Segment Open

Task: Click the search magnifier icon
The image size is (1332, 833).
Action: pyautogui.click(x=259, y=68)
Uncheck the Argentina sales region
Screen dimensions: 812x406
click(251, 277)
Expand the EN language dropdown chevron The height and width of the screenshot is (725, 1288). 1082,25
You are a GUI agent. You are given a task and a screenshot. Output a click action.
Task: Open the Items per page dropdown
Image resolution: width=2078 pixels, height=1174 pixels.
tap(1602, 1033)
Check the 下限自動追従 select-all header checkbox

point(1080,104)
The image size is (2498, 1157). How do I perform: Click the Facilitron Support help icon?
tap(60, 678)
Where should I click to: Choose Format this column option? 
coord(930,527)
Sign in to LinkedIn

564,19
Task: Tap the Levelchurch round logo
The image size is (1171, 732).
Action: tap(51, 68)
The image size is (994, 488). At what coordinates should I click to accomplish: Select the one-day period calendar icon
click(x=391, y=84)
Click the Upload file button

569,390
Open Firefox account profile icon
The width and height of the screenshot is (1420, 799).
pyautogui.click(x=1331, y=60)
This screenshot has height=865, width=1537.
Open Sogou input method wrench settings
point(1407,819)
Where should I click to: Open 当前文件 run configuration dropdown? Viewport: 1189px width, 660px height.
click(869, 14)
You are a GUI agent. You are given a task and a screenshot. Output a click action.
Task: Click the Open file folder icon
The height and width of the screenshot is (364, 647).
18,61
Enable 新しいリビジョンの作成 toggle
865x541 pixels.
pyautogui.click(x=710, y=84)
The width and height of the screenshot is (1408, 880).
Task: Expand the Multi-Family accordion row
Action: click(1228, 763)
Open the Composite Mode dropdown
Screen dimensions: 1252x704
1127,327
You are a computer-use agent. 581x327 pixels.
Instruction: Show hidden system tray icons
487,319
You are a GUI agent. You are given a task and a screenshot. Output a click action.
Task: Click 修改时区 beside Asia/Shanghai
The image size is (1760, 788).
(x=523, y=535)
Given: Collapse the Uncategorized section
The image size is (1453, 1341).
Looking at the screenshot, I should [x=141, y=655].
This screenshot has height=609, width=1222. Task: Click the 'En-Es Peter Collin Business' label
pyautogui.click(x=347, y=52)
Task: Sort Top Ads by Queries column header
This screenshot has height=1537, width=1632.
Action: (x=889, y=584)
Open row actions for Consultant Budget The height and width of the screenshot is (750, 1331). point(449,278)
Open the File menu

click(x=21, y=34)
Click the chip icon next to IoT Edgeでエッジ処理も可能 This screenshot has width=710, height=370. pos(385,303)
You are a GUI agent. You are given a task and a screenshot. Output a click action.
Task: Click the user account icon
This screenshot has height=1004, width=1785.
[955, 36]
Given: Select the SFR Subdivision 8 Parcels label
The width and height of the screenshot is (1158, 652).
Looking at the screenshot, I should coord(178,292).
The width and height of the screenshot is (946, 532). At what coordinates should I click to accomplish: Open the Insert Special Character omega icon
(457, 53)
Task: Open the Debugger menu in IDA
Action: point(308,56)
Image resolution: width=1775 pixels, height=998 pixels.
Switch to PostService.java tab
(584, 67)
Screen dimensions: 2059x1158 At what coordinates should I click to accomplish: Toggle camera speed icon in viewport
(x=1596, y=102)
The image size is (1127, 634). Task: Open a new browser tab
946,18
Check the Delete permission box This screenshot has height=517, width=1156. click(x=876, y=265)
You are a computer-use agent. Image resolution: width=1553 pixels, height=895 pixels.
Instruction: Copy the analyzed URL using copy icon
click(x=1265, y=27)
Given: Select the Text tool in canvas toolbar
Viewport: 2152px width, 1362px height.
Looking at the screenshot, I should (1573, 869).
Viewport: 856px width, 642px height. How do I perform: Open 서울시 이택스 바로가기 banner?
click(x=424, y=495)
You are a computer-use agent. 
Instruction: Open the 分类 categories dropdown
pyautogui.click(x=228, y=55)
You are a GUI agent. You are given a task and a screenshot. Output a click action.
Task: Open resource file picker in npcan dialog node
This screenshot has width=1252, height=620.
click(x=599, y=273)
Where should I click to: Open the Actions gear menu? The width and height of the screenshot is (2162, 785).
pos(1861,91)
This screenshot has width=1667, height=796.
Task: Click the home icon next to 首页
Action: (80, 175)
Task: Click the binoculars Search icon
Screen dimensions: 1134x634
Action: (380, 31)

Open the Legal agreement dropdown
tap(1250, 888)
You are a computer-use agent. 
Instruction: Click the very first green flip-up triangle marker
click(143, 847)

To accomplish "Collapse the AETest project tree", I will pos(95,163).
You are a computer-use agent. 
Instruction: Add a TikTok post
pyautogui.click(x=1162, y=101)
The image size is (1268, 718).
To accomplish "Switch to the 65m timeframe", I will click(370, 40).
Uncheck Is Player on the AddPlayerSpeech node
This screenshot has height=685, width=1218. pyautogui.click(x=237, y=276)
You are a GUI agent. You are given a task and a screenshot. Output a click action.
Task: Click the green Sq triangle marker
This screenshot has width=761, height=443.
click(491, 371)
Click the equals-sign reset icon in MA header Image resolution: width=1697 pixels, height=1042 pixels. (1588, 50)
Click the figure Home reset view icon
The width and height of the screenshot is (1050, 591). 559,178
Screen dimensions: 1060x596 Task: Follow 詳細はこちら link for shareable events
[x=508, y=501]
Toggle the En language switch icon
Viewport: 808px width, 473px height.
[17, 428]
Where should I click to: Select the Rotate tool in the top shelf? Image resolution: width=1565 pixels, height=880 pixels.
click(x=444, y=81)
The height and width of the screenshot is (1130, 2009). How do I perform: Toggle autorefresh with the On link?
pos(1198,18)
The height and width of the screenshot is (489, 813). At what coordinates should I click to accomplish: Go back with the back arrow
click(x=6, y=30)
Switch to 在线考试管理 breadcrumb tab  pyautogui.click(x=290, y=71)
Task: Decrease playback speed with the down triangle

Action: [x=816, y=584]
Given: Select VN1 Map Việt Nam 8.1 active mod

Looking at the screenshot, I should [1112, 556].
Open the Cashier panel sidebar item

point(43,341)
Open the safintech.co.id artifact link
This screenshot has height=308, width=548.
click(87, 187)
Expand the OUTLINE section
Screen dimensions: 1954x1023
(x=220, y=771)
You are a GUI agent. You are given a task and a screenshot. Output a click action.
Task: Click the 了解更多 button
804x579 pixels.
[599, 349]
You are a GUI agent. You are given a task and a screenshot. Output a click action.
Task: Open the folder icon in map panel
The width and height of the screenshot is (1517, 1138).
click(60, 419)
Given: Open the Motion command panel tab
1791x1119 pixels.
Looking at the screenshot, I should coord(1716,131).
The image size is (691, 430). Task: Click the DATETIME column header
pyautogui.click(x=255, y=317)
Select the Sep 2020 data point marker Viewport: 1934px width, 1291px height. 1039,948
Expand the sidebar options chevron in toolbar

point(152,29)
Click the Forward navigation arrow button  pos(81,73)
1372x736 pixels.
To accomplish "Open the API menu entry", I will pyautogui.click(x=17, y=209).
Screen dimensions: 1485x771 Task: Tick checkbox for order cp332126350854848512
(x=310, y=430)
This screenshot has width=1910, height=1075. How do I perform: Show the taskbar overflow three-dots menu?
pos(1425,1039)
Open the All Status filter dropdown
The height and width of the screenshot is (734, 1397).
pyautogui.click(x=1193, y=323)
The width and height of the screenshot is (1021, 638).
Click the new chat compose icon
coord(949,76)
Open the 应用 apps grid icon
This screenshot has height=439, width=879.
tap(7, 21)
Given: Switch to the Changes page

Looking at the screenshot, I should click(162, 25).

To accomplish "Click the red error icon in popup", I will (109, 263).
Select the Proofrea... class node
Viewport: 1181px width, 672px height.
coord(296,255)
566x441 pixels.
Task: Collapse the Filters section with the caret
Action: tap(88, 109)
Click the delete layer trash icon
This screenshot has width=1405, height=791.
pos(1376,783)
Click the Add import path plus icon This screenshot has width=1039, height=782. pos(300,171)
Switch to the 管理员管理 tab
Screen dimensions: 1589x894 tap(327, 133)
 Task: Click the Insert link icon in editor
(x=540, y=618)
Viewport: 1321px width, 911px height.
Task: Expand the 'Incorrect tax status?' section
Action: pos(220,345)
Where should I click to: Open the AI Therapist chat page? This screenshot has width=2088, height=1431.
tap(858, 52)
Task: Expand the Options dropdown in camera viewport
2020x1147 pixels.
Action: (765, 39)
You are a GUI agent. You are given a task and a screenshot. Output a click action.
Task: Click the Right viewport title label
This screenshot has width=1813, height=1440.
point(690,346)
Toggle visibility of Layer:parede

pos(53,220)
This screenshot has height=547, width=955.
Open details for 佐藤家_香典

Segment Closed

• Exercise objective:
Search the entries above for the word "account", and copy every line where it occurs.

• Exercise output:
Open Firefox account profile icon
Task: Click the user account icon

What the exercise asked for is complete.